Archive pour la catégorie ‘Philippe Quesnot’

Aprés Cannes et son G Faim, Toulouse accueillera son G Soif.

Mercredi 2 novembre2011

GLOUGUEULE ou du moins Michel TOLMER, son membre le plus imposant, le plus représentatif, sera à Toulouse en fin de semaine.

C’est à l’occasion du Salon du Livre les 5 et 6 Novembre que les aficionados de Michel TOLMER  pourront :  le voir taper 1, lui parler taper 2, lui faire dédicacer son dernier livre taper 3, le toucher taper 4, lui réclamer une somme due taper fort, boire un coup avec lui taper un chiffre au hasard.

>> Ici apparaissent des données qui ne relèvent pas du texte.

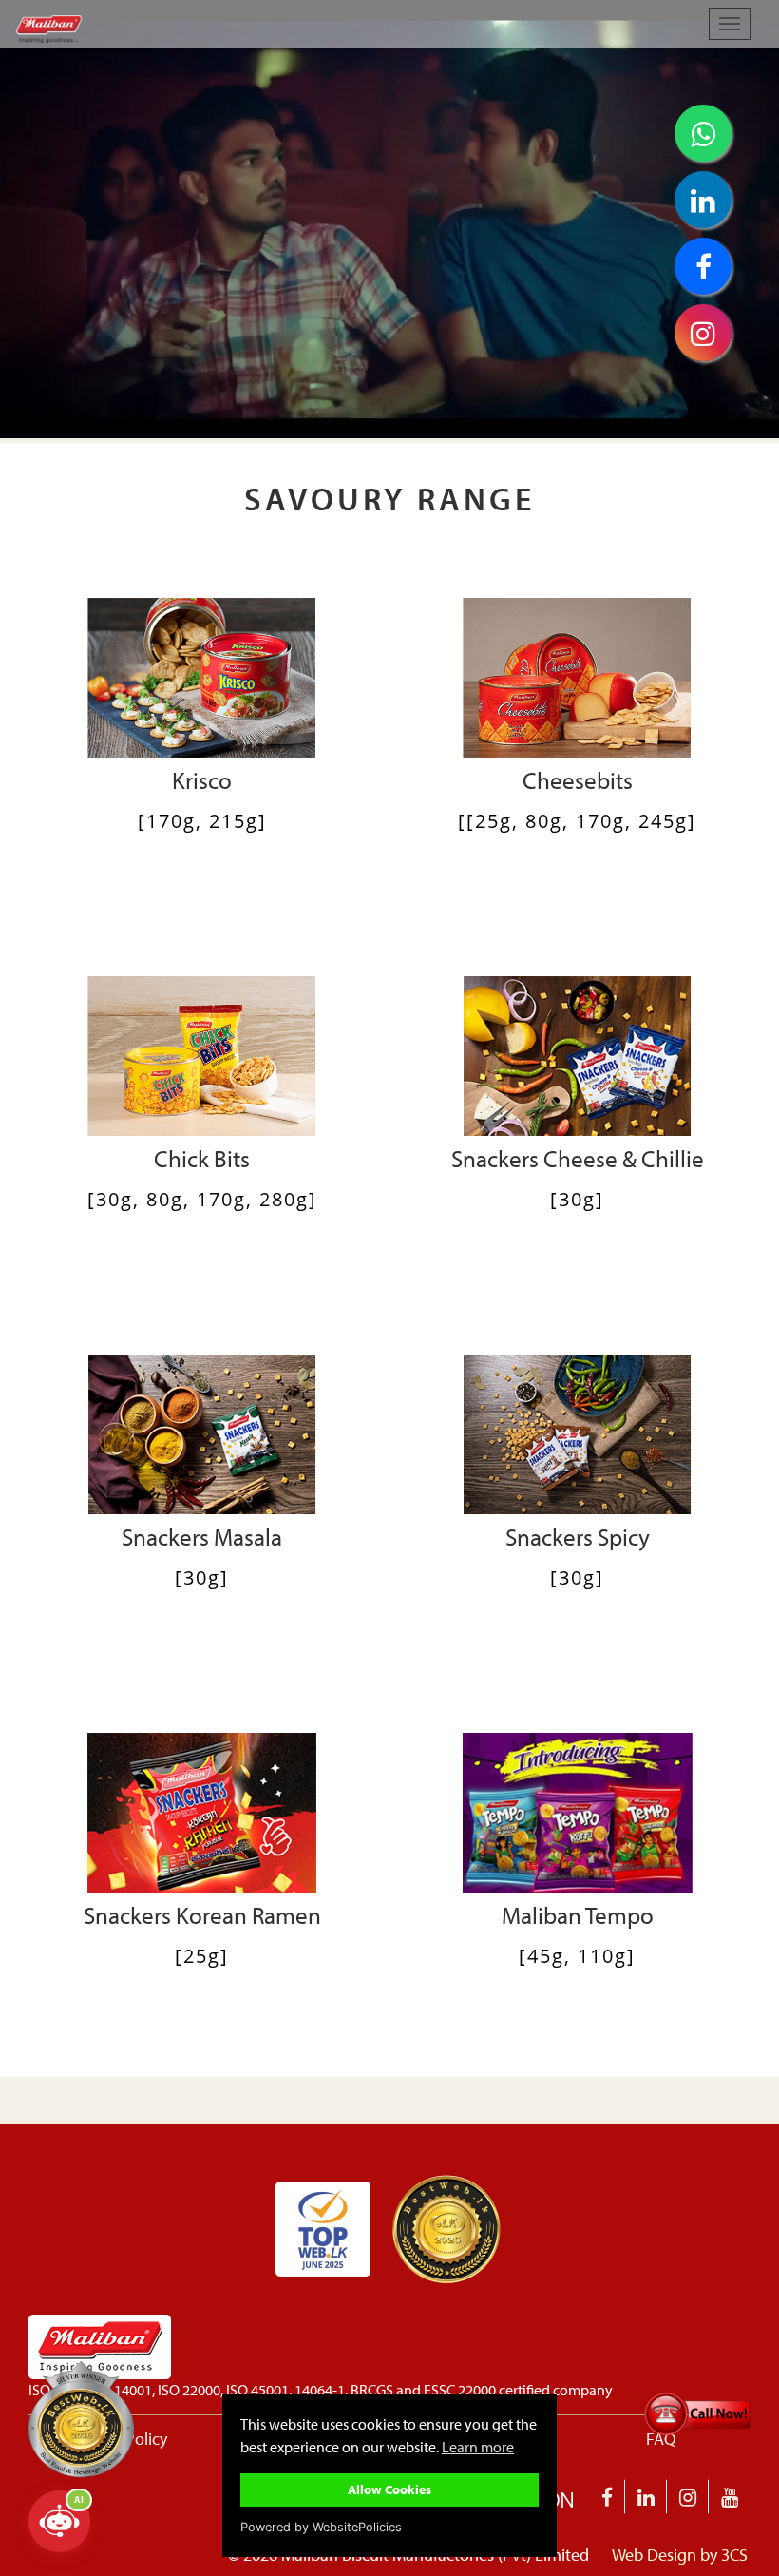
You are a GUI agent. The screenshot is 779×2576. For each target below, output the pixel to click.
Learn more (478, 2446)
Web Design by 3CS (680, 2555)
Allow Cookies (389, 2489)
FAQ (660, 2439)
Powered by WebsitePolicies (321, 2527)
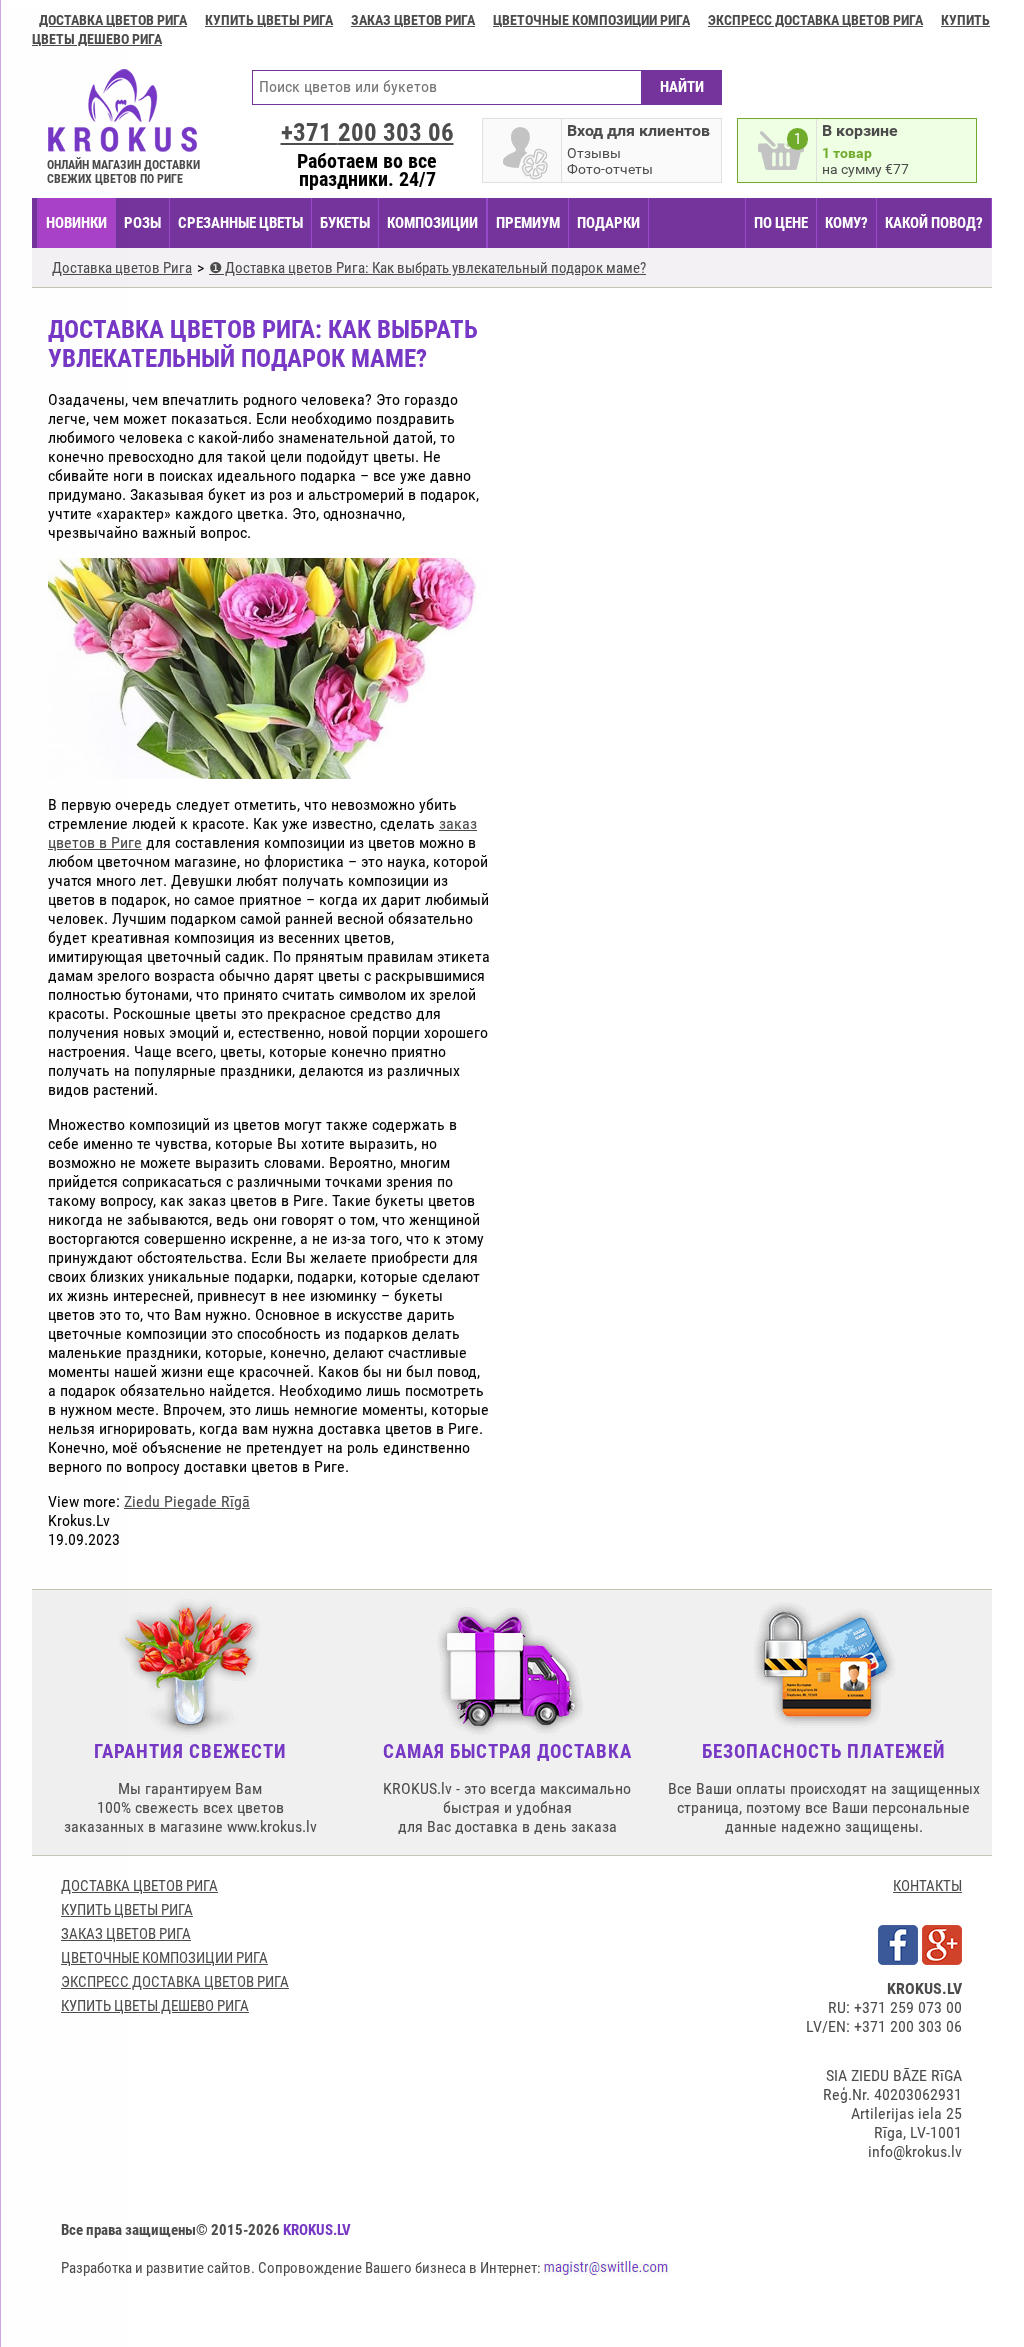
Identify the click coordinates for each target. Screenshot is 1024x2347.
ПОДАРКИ (608, 223)
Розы (142, 223)
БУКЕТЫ (345, 223)
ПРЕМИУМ (528, 223)
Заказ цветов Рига (413, 20)
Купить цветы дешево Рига (155, 2006)
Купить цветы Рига (269, 20)
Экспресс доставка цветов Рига (815, 20)
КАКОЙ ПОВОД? (934, 223)
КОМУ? (846, 223)
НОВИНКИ (76, 223)
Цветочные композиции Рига (591, 20)
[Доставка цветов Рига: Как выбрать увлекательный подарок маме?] (269, 769)
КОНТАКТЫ (927, 1886)
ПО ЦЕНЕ (781, 223)
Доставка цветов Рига (113, 20)
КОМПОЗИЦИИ (432, 223)
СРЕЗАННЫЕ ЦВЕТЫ (240, 223)
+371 (367, 132)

A l’annonce d’un tel phénomène je pressens la fièvre s’installer dans toute la Région Midi-Pyrénèes. Le Centre des Congrés Pierre Baudis doit s’attendre à être envahi par une horde de fans hystériques. (Le parking P2 sera gratuit pour les déambulateurs.)

Tranche de mots, encre noire et cordon bleu
15h30 – 17h Salle Argos
Se mettre à table est affaire de langage ! C’est ce que nous
prouveront le romancier Mouloud Akkouche et la journaliste et
auteur culinaire Blandine Vié en compagnie de leurs invités,

Michel TOLMER, artiste oenophile, et un caviste-oenologue toulousain.
Rencontre suivie d’une dégustation de vins en salle Caravelle

Bienvenue à Clara et Boris!

Mardi 25 octobre2011

Je bois, tu bois, nous buvons mais qui boira ? Quelle angoisse ! Qui viendra au fond de nos caves susurrer des mots d’amour à nos chères bouteilles et leur parler de ce destin magnifique qui les attendait ?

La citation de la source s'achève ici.